Processing PayPal transactions
The following diagram shows the process flow of a Windows 8 Checkout SDK transaction:
The Windows 8 Checkout SDK app flow
Here’s the flow:
Your app sends a purchase request to PayPal, including information describing the item (or cart of items) to be purchased, and the authentication information for the PayPal buyer account.
Upon approval of the payment, PayPal responds to your app with the following:
- Token - Authentication token unique to the transaction.
- Transaction ID - Used in subsequent requests associated with the transaction.
- Payer ID - Uniquely identifies the payer and needed to verify the payment.
Running your app in test mode
Make sure your app runs as expected by testing its functionality using the Sandbox text accounts you’ve configured. While testing, use a Personal test account to represent the buyer in your test transactions.

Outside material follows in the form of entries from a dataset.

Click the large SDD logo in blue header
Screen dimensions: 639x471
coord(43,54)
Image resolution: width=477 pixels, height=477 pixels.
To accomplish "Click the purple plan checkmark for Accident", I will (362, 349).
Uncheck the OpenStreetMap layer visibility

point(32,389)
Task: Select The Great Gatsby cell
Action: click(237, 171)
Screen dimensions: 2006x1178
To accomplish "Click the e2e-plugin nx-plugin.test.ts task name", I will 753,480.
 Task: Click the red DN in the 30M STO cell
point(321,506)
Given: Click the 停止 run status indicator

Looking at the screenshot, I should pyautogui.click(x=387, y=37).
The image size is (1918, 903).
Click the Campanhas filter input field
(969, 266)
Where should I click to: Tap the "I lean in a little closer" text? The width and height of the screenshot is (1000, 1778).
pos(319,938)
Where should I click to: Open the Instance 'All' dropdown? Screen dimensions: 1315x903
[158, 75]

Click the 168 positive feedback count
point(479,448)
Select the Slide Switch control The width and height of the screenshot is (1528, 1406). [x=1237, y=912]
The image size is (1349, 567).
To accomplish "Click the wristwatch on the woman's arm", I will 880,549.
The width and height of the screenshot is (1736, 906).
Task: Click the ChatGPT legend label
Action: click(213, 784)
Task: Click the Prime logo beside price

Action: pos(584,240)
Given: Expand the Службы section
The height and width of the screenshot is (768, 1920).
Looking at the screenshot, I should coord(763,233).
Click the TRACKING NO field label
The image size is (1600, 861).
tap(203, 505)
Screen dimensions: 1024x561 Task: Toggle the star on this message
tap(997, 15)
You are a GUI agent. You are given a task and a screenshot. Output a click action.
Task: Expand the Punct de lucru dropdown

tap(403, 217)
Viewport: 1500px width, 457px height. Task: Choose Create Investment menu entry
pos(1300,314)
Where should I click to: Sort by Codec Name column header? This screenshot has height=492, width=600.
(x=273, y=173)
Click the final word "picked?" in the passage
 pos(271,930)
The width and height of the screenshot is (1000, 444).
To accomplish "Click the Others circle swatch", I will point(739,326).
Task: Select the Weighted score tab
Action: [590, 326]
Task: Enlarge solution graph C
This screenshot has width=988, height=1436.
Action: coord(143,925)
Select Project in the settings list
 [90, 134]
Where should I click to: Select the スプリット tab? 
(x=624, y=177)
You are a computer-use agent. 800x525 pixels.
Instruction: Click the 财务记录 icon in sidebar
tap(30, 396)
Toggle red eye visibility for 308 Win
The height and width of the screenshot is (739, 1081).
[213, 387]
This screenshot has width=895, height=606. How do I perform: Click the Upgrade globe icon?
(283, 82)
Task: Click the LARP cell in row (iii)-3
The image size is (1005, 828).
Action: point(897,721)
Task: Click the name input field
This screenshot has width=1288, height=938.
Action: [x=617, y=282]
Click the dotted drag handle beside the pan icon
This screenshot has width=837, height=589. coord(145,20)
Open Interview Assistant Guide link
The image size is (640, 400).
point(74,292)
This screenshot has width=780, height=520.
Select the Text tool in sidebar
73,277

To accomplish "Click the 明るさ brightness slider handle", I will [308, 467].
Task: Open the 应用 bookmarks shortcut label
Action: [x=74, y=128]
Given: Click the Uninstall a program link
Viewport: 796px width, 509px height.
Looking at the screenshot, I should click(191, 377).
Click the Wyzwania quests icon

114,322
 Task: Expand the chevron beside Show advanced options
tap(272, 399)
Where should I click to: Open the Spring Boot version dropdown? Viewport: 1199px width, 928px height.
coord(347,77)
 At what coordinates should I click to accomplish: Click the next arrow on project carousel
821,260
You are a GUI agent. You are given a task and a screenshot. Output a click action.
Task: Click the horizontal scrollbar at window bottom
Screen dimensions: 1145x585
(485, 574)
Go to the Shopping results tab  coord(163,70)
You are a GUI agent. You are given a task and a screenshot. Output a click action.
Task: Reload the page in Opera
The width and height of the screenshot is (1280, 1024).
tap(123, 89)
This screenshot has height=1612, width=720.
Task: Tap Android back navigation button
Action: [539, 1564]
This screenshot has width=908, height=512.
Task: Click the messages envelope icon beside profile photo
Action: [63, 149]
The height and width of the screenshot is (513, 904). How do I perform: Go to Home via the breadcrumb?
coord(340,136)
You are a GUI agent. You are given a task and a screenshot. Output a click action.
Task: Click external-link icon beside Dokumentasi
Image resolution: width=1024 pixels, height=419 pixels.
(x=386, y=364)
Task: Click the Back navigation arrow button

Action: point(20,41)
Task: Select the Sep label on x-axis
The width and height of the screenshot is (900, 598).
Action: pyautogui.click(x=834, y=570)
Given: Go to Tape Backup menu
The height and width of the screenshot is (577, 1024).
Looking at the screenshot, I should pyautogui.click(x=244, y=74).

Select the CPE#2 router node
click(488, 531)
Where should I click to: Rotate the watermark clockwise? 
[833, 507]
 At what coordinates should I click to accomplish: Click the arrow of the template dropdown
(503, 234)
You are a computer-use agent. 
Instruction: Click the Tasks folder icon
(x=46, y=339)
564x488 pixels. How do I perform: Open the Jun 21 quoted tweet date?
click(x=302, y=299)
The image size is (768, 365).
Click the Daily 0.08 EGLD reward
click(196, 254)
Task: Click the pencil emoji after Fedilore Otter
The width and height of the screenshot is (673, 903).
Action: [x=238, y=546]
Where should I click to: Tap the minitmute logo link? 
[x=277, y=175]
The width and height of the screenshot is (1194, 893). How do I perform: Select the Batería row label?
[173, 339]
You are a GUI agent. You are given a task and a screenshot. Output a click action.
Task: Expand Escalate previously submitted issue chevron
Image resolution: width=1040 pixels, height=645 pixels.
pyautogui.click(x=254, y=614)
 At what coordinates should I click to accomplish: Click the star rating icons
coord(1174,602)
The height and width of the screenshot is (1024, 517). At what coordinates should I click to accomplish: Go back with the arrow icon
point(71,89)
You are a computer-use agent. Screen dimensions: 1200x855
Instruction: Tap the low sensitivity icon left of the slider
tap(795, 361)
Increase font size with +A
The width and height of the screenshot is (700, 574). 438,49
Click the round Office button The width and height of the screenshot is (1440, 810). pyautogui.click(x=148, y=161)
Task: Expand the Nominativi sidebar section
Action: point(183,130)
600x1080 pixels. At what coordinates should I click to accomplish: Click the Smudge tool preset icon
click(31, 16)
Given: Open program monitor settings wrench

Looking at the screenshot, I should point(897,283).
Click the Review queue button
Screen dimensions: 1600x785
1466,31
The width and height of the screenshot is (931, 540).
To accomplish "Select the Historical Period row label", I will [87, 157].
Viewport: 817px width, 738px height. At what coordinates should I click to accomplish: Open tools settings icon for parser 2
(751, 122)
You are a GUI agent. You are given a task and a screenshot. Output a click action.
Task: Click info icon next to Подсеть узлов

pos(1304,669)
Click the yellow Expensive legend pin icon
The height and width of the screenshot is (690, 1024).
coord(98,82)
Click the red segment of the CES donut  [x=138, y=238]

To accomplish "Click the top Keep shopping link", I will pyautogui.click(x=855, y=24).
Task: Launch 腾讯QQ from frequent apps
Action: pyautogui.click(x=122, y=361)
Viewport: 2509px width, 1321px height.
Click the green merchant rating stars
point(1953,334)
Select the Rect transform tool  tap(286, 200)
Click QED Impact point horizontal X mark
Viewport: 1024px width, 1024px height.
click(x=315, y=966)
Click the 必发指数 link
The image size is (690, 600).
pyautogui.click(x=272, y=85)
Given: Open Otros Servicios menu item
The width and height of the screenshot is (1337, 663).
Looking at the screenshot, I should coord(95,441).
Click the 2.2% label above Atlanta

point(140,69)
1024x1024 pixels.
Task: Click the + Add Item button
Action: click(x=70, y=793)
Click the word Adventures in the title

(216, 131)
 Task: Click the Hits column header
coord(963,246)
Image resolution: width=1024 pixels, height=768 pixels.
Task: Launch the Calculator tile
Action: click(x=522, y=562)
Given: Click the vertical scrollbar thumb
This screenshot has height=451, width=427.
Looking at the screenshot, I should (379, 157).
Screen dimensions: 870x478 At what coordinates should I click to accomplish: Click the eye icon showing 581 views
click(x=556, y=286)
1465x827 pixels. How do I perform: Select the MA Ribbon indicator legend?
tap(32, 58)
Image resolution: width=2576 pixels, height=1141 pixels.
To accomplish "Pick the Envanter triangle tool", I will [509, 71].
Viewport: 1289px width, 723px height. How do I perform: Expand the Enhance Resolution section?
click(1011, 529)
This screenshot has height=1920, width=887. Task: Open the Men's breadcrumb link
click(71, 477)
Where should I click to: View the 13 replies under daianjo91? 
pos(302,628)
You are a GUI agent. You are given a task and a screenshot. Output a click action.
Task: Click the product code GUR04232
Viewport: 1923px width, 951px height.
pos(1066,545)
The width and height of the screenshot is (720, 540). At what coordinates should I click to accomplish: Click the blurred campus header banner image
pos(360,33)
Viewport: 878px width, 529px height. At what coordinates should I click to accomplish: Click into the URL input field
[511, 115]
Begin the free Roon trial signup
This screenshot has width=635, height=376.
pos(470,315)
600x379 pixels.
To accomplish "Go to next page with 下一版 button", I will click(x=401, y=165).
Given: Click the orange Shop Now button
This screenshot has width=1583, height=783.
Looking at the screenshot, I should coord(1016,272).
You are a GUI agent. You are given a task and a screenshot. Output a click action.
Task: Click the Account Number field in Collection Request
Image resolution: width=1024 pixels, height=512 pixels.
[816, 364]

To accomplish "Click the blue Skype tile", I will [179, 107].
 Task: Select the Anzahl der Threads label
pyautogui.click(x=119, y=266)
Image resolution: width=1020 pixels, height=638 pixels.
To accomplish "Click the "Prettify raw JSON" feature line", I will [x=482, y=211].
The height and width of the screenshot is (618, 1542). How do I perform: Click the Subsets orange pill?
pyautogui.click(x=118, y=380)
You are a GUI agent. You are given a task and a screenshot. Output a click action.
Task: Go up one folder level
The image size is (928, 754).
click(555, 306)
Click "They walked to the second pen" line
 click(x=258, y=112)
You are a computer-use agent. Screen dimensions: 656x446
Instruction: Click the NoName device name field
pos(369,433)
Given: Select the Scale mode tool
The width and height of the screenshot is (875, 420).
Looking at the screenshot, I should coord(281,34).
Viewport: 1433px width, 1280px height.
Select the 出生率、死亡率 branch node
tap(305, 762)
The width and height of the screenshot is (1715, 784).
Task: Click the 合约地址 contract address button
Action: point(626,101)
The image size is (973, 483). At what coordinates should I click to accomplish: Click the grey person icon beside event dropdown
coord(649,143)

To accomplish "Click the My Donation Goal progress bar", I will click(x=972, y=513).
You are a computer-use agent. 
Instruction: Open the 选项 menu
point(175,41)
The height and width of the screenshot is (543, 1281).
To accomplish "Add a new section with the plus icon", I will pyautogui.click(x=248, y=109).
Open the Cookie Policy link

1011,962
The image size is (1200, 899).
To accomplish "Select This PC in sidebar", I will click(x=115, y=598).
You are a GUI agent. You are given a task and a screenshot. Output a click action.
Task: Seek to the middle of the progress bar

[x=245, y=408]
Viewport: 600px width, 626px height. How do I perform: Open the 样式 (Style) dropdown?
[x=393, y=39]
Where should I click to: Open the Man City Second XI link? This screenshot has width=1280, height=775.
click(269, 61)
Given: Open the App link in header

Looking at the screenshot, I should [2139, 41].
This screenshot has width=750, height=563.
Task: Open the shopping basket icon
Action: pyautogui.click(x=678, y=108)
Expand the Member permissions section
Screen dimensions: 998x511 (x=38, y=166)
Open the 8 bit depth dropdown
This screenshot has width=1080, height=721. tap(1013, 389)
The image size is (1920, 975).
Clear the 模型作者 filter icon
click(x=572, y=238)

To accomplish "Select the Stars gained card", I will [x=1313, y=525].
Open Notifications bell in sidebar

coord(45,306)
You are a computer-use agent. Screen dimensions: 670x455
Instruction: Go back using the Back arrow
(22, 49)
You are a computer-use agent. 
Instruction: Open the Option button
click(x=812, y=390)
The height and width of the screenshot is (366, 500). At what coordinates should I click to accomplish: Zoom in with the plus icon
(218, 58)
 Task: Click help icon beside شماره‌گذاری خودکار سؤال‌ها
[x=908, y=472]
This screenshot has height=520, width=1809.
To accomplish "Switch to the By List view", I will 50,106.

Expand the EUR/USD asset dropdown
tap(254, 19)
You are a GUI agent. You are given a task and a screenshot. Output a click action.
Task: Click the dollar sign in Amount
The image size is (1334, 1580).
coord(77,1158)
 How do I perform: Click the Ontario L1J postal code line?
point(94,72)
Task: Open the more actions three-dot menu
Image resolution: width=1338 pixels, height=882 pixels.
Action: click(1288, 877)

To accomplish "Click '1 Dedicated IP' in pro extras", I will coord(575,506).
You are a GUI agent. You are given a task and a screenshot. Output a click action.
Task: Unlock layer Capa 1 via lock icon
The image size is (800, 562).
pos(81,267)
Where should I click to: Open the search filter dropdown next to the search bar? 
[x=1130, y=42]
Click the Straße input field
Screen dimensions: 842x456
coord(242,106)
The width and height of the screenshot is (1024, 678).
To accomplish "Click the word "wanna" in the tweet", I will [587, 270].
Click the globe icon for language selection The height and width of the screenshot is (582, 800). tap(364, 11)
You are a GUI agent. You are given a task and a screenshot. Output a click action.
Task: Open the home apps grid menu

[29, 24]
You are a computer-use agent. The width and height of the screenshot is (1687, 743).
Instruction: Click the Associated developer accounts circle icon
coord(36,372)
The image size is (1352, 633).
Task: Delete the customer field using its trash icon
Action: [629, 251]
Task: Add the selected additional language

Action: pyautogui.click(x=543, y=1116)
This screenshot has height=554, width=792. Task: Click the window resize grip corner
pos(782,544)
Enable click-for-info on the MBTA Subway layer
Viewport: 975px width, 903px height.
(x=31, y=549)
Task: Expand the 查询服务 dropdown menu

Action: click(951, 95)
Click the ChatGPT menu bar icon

To test your app, run your app and click the Purchase Item button to have your app launch the PayPal login page. Use the login credentials from your buyer test account to sign into the PayPal Sandbox.
From here you can complete or cancel the purchase. When you complete a purchase, transaction records are sent to both your Sandbox Personal and Business (merchant) accounts.
The following diagram shows how the transaction process looks to your app user:
The user flow
When testing, complete or cancel the transaction as you expect your users will; the Sandbox is a self-contained environment where you can review your transaction results from both the payer and payee’s standpoints. Create a robust application by testing all process flows to ensure your app gracefully handles all user actions. Streamline your PayPal transaction processing, then push your app to production.
Launching your app
The next step is to launch your app in the Windows App Store. Configure your app to go live as follows:
In the SDK, set
BuyNow.UseSandbox = false.
This configures the SDK to use the live PayPal account values you entered, instead of using the configured Sandbox values.
Follow the directions in the API Caller Permissions section above to configure the permissions for your live merchant account.
You app is now ready to be submitted for certification as a Windows App and once certified, you can launch the app in the Windows App Store and start collecting profits! For details, see Using the Windows Store dashboard.